Schedule:
Wednesday, May 30, 2018
Concord (Hyatt Regency Washington, Washington, DC)
* noted as presenting author
Sexual violence (SV) is a major global public health and human rights problem. Globally, studies have shown that SV against girls is not uncommon. Efforts to drive prevention and policy strategies to address the global burden of violence against girls can benefit from rigorous, population-based data. The present study used data from the Violence Against Children Surveys (VACS) from ten countries, Swaziland, Tanzania, Kenya, Haiti, Malawi, Zimbabwe, Cambodia, Nigeria, Zambia, and Uganda.
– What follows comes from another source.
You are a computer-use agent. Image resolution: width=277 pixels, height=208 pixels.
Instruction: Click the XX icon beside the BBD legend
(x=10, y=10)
VACS are national household surveys of youth ages 13-24 that measure the burden, risk factors, and context of violence in childhood, adolescence, and young adulthood. Nationally representative samples and weights yield population prevalence data; sample sizes range from 1,244 females in Swaziland to 3,159 females in Uganda. Across 10 countries, the lifetime prevalence of childhood SV among girls ranges from 4% (Cambodia) to 38% (Swaziland). Analyses of individual, and family risk factors for SV used data from Swaziland, Tanzania, and Uganda. Significant risk factors for SV included having no relationship or not a close relationship with one’s mother (OR: 1.89; 95% CI: 1.14–3.14), not attending school (OR: 2.26; 95% CI: 1.70–3.01); and emotional abuse prior to age 13 (OR: 2.04; 95% CI: 1.50–2.79). Having worked for pay in childhood, socioeconomic status, religion, and orphan status were not significantly associated with experiencing childhood SV. Analyses across 10 countries assessed the relationship between childhood SV and young adult mental and physical health. After adjusting for educational status, orphan status, and relationships with mothers, childhood SV was associated with significantly increased odds of depression (AOR: 2.31; 95% CI: 1.70-3.11), suicidal ideation (AOR: 2.31; 95% CI: 1.57-3.40), sexually transmitted infection symptoms or diagnoses (AOR: 2.69; 95% CI: 1.78-3.66), and alcohol abuse (AOR: 3.02; 95% CI: 1.68-5.44) in young adults. Childhood SV was not significantly associated with tobacco or drug use in young adulthood. Identifying subgroups of girls at greatest risk of SV can inform efforts to target prevention programming to the most vulnerable groups. Knowledge of the high prevalence of childhood SV globally and its associated serious health-related conditions can inform effective prevention strategies.